[出典] "Deletion of the Candida albicans TLO gene family using CRISPR-Cas9 mutagenesis allows characterisation of functional differences in α-, β- and γ- TLO gene function" Fletcher J, O’Connor-Moneley J, Frawley D, Flanagan PR [..] Sullivan DJ, Moran GP. PLoS Genetics. 2023-12-04. https://doi.org/10.1371/journal.pgen.1011082 [著者所属] Trinity College Dublin, U del Pa ́ıs Vasco, U Kent, Ohio State U.

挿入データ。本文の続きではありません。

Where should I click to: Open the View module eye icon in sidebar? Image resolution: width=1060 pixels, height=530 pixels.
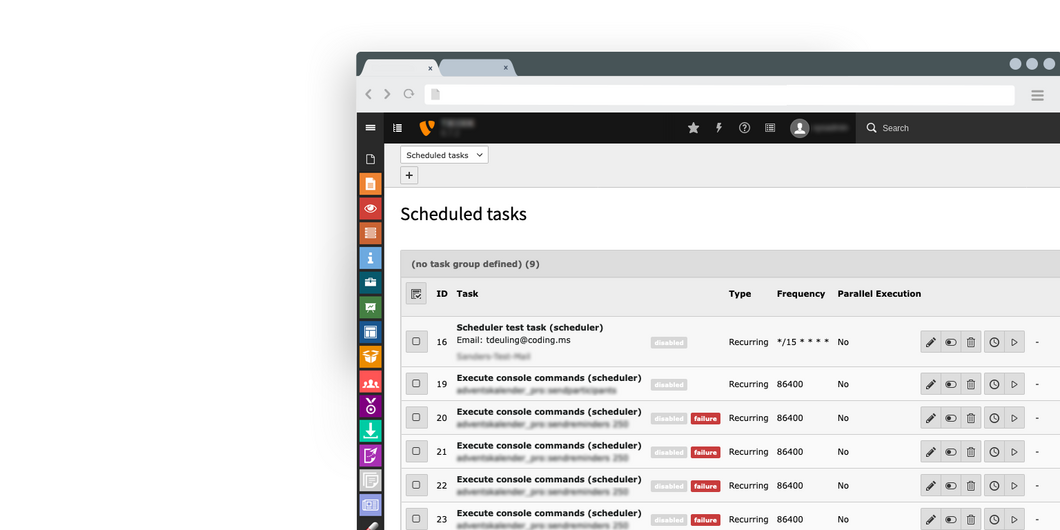370,208
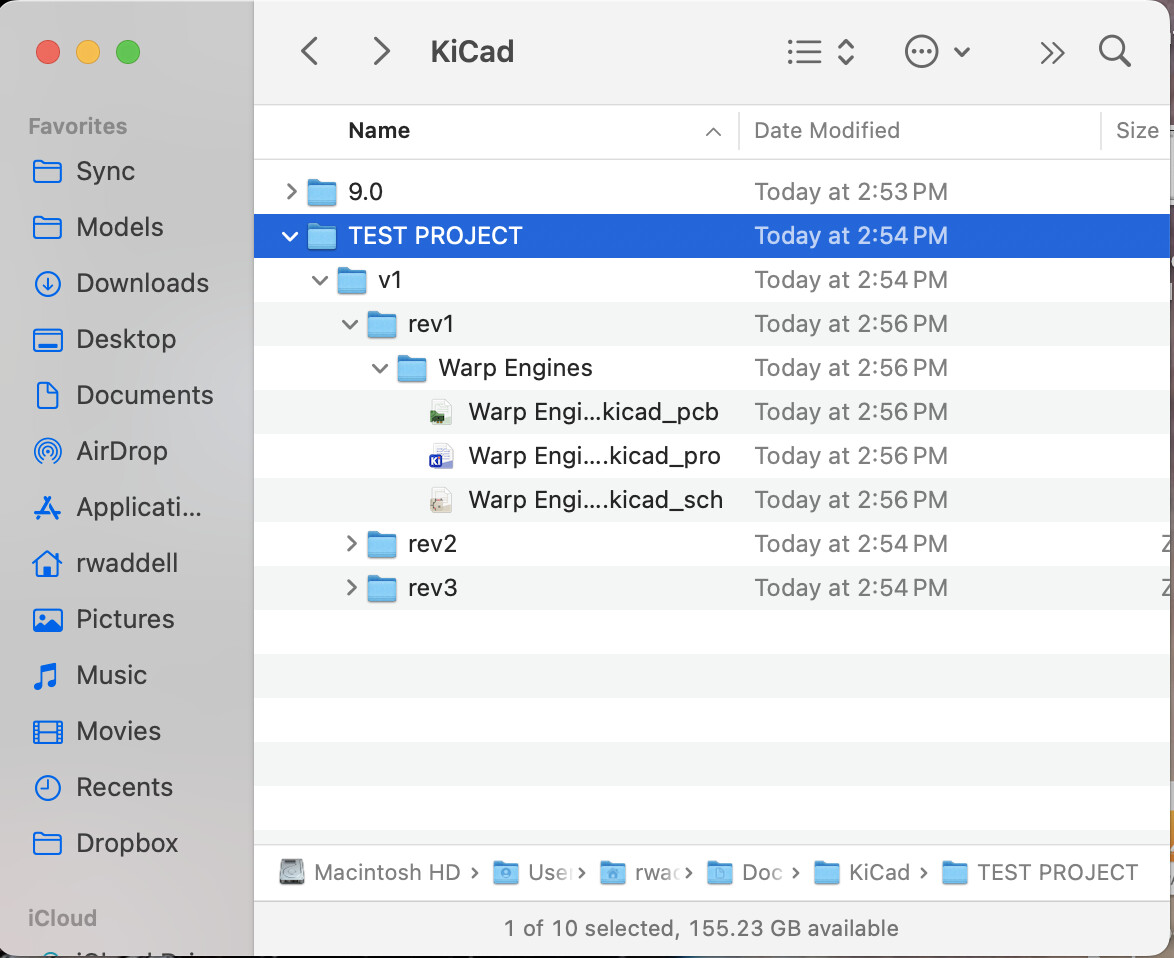
Task: Click the forward navigation arrow
Action: 381,52
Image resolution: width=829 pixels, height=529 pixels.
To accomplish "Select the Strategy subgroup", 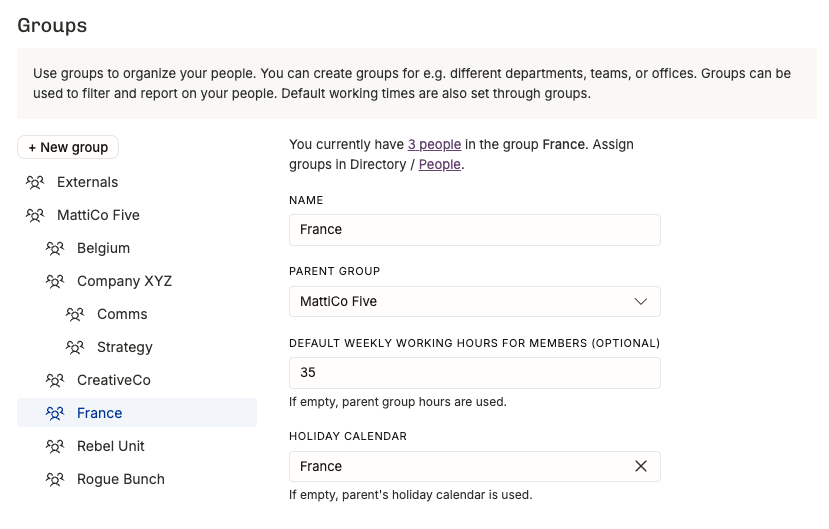I will point(124,347).
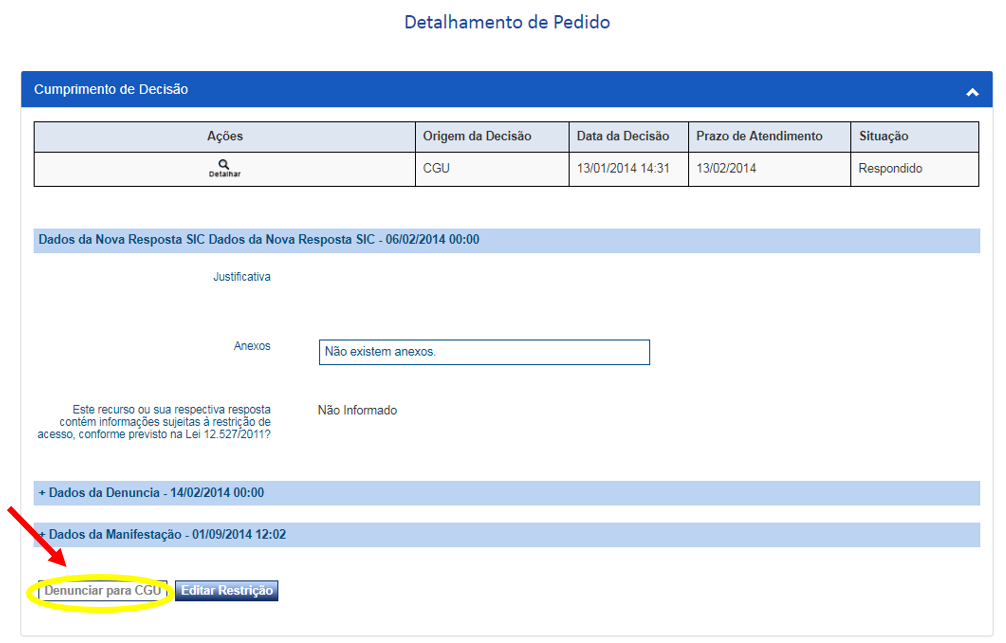Collapse the Cumprimento de Decisão panel chevron
This screenshot has height=643, width=1006.
tap(972, 91)
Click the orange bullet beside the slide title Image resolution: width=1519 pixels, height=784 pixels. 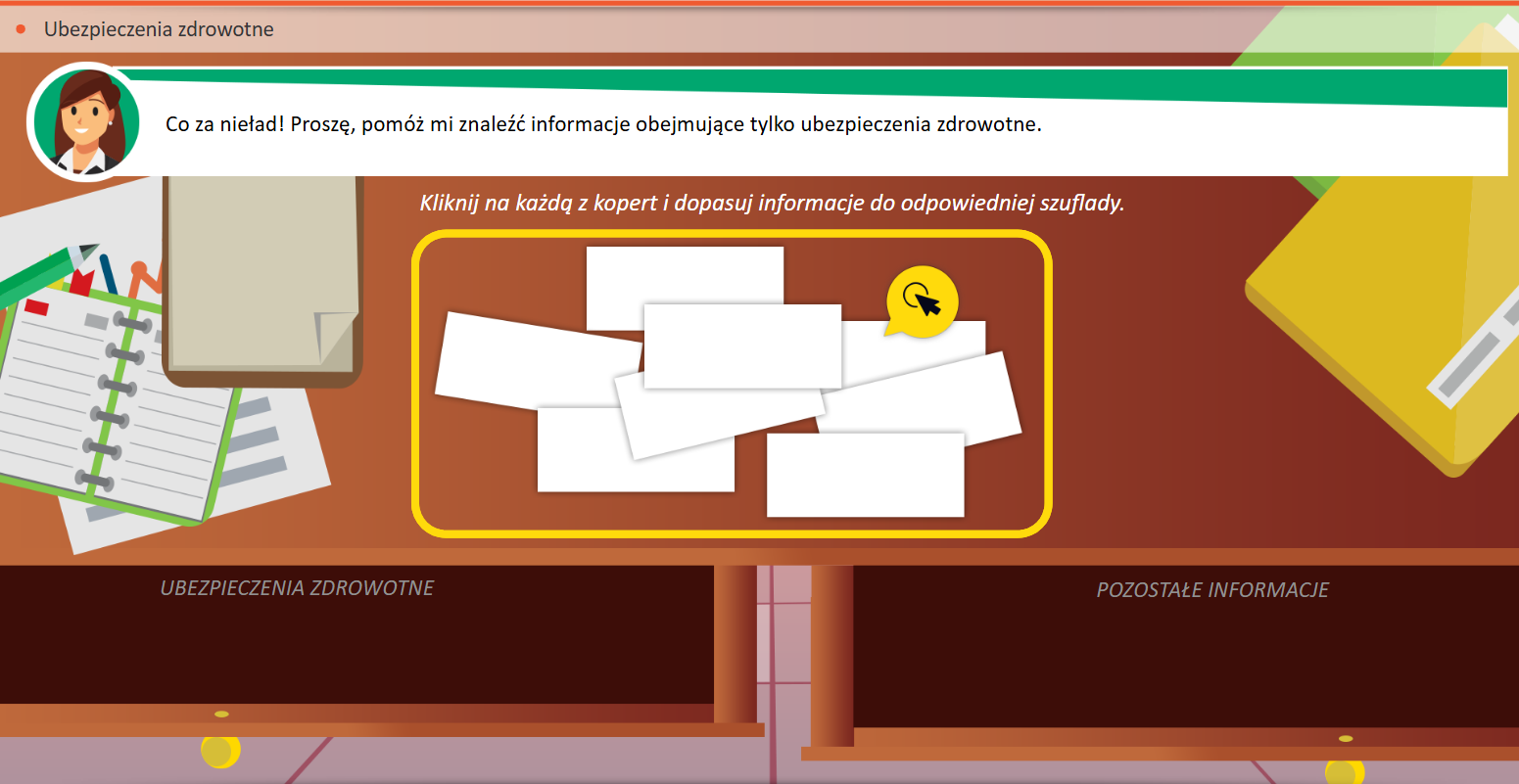point(21,29)
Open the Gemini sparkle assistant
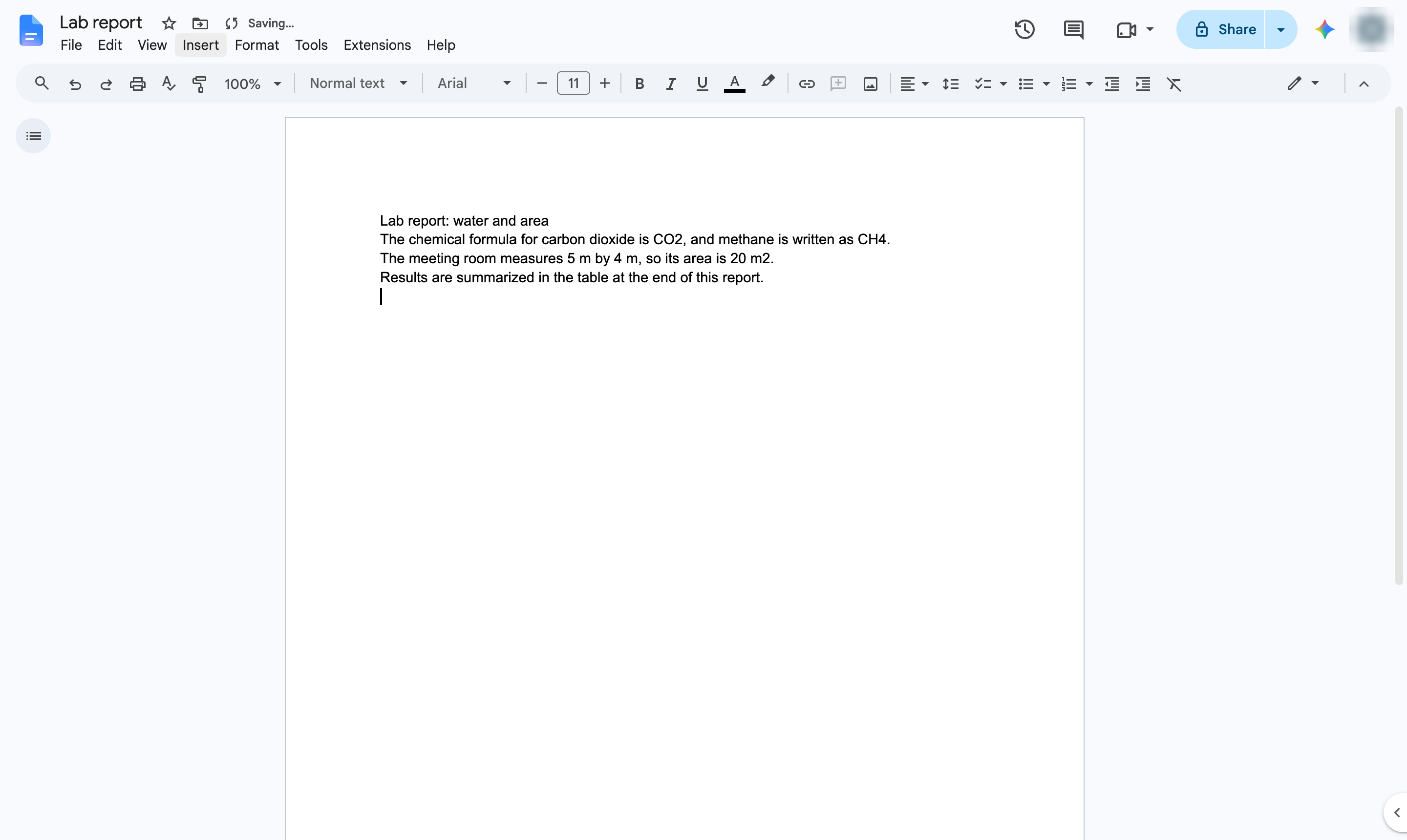This screenshot has width=1407, height=840. pyautogui.click(x=1324, y=29)
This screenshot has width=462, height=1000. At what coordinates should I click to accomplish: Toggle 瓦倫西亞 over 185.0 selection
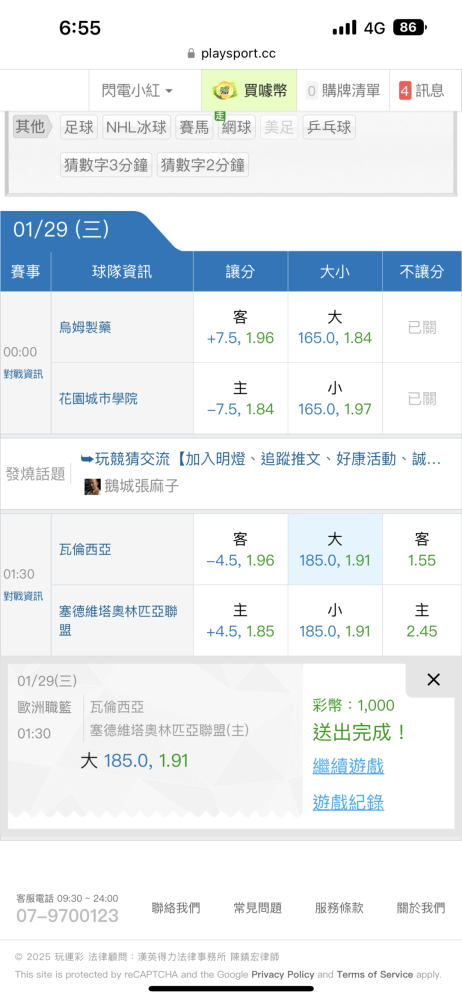(334, 550)
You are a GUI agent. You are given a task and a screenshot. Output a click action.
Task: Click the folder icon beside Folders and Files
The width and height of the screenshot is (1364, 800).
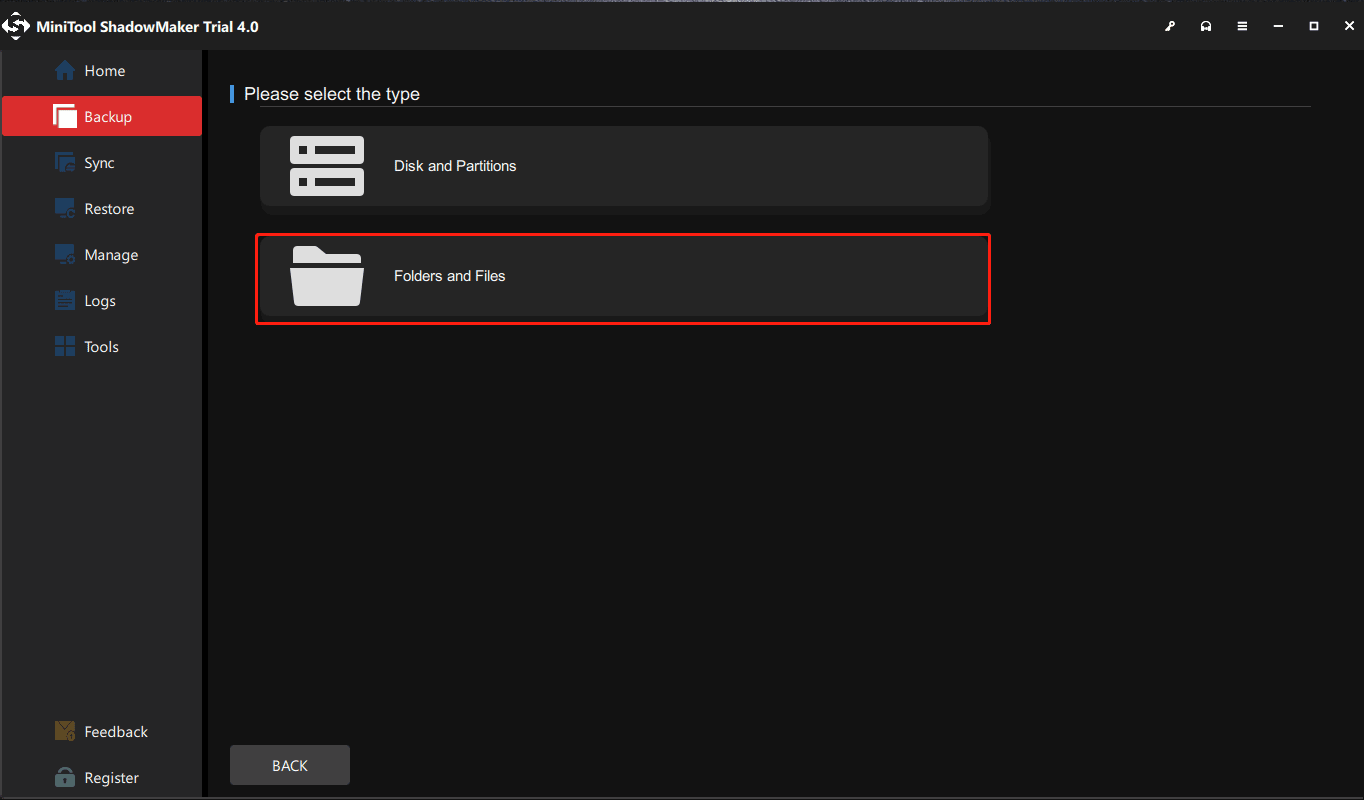[x=327, y=276]
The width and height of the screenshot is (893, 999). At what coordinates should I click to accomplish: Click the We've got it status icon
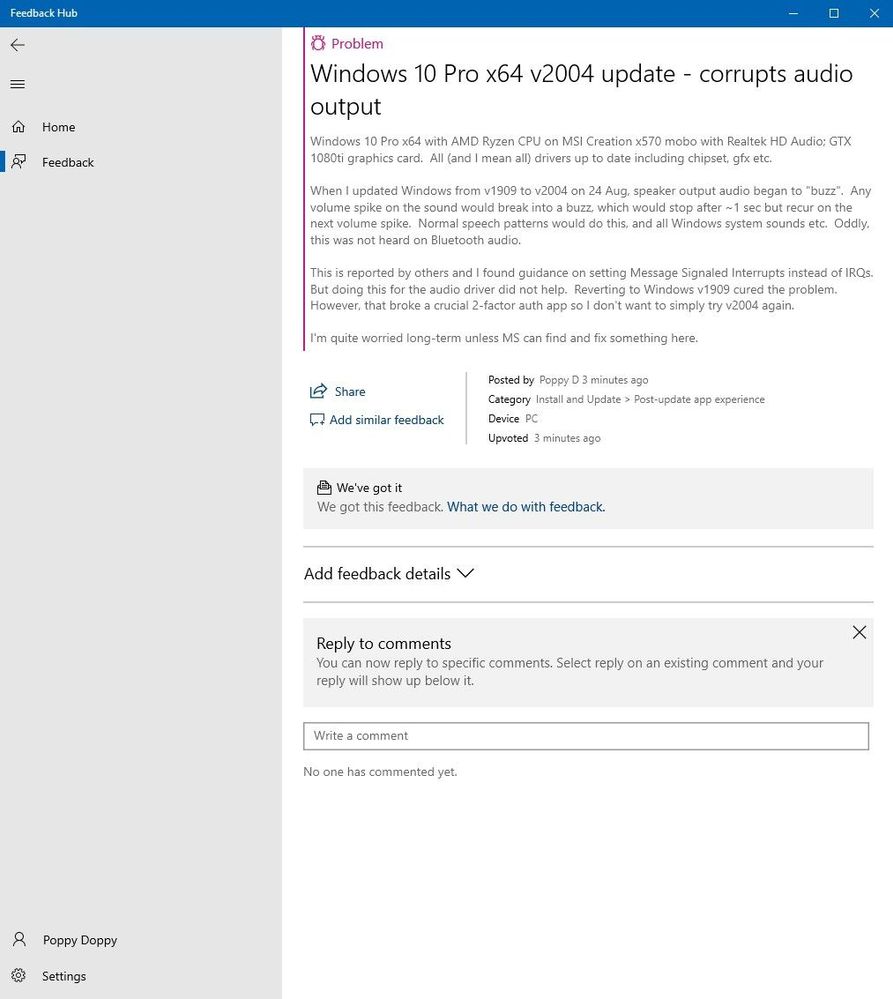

 C. albicans はヒトの真菌感染症を引き起こす代表的な単細胞酵母であるが、通常は消化管や膣に生息する微生物群の一部としてバランスを保ちながら生きている。しかし、免疫不全の宿主など特定の条件下では、この酵母が異常増殖し、表面的なものから重篤な疾患まで、さまざまな感染症を引き起こすことがある。C. albicans がどのように病気を引き起こすかについての理解は、まだ初歩的なものである。

 C. albicans のゲノムの最もユニークな点の一つは、遺伝子の転写に関与するマルチペプチド複合体であるメディエーターのMed2 構成要素をコードする14個のTLO遺伝子ファミリーの存在である。Dublin Dental University Hospital & University of Dublinを主とする英米の研究チームは今回、CRISPR-Cas9を介した変異誘発法を利用して14個のC. albicans TLO遺伝子をすべて欠失させることに成功した。

 この変異株と代表的なTLO遺伝子を発現する株の分子生物学的および表現型解析から、TLO/MED2遺伝子ファミリーが、糖質代謝、細胞形態、ストレス耐性、病原性を含む広範な細胞機能に必須であること、そして個々のTLO遺伝子がコードするタンパク質には機能的多様性があることを直接確認することに成功した。